You didn't answer some of the questions I asked, so that doesn't help.
We're suspicious that she swindled or coerced the decedent into putting $150,000 into a bank account ITF the name of the Executrix
It appears the residual legatee is suspicious because they are suing the Executrix.
As I wrote previously, the only person with standing to recover assets transferred by the deceased prior to death is the estate itself, which must act through the executor. If the pre-death transfer was to the person who is now the executor, that creates an obvious conflict of interest, so the preliminary step is to seek to have the executor removed so that a new executor can be appointed who will pursue the claim.
Would it be a good idea to send an email to the attorney that handled the old lady's will and ask "what are the grounds for which THE CHURCH is suing?" and mention that we know the name of the law firm that represents the church?
If there's a lawsuit, it's a matter of public record, so I don't really understand why you seem to think knowing the name of the law firm is important. And, of course, if you want to know about the details of the lawsuit, you can go to the court clerk's office and request to view the file.

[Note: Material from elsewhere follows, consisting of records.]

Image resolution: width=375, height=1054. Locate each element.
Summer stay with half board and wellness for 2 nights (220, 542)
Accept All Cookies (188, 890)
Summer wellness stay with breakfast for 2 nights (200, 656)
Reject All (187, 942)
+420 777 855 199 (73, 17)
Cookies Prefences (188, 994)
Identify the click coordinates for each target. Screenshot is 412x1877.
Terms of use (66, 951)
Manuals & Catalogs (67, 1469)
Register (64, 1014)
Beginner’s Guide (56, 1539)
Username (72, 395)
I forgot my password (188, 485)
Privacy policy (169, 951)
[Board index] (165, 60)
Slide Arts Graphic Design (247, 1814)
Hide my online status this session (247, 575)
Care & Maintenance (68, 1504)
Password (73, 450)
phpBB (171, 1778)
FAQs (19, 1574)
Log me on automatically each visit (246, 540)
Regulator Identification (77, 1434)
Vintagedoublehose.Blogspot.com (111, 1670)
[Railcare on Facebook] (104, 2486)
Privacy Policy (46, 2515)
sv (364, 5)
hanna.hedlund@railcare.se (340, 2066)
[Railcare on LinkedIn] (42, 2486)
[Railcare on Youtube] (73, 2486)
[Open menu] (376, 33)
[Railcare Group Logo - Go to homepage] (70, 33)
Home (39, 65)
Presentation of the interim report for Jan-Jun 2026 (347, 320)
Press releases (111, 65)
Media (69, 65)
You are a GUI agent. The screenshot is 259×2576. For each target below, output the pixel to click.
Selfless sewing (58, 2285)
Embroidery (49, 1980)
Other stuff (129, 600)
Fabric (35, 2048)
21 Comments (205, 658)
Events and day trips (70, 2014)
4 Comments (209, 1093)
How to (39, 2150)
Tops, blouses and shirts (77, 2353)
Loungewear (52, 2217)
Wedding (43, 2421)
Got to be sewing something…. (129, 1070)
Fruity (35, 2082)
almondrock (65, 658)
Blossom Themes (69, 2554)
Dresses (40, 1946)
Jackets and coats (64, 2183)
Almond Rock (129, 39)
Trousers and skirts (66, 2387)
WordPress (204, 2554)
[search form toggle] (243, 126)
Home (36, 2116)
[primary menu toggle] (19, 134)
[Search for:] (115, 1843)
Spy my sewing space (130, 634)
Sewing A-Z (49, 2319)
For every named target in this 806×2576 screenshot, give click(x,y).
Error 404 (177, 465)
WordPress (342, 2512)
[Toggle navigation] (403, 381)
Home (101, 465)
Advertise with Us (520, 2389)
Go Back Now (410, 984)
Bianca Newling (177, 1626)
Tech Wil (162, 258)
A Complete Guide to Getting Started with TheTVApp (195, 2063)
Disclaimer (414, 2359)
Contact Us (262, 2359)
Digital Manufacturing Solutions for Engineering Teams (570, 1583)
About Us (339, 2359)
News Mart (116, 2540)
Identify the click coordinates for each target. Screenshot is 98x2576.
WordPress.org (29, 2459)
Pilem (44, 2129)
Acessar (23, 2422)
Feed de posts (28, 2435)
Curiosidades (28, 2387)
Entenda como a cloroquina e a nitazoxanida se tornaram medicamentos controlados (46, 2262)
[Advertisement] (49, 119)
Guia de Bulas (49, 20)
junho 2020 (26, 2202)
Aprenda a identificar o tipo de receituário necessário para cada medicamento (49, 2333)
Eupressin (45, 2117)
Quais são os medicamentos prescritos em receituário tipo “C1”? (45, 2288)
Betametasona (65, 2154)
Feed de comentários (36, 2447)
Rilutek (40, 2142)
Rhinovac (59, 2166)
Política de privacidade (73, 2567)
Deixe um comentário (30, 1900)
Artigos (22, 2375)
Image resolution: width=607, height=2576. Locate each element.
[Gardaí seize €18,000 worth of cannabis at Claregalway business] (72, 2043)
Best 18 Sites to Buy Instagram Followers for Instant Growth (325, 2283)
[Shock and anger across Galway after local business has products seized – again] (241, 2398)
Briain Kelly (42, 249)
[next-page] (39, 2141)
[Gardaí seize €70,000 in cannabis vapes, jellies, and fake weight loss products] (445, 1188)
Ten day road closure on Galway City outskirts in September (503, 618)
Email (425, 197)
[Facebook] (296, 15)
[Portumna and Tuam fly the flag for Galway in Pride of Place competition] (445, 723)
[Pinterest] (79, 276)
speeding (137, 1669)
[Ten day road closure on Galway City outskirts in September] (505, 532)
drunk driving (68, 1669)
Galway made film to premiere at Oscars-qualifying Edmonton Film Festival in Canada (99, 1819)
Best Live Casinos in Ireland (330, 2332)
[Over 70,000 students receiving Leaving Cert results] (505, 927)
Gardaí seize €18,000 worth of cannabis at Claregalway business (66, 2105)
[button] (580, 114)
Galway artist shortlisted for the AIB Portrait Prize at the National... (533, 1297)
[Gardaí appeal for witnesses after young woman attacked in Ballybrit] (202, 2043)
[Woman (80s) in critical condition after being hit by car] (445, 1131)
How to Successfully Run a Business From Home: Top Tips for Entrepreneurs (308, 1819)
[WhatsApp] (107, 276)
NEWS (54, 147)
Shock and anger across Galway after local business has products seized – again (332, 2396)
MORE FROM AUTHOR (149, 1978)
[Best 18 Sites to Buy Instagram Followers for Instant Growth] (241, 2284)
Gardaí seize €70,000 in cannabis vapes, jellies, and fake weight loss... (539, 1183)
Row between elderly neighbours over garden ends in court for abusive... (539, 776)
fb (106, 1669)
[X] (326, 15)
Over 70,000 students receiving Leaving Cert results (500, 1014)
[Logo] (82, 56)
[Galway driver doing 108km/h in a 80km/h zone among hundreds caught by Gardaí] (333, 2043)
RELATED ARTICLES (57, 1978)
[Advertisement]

As far as the question, would it be a good idea for WHO to "send an email to the attorney that handled the old lady's will"? Are you asking if YOU should send such an e-mail? Why would you think this attorney would have the slightest idea why the church is suing? Just because the attorney "handled the . . . will" doesn't mean he is involved in the proceedings to administer the estate or knows anything about the lawsuit. Is he in fact involved with the estate? If so, in what capacity is he involved? Does he represent the executor?
We were all promised a certain amount of money.
Are you referring to a promise that the deceased made while she was alive? If so, such promises are legally meaningless. Or are you talking about what the will says? I can make a will that purports to leave a million dollars each to my 4 siblings and the balance of my estate to a charity. However, if don't have more than $4M when I die, it is meaningless that my will purports to leave my siblings $1M each or that I designated a charity to receive the residue.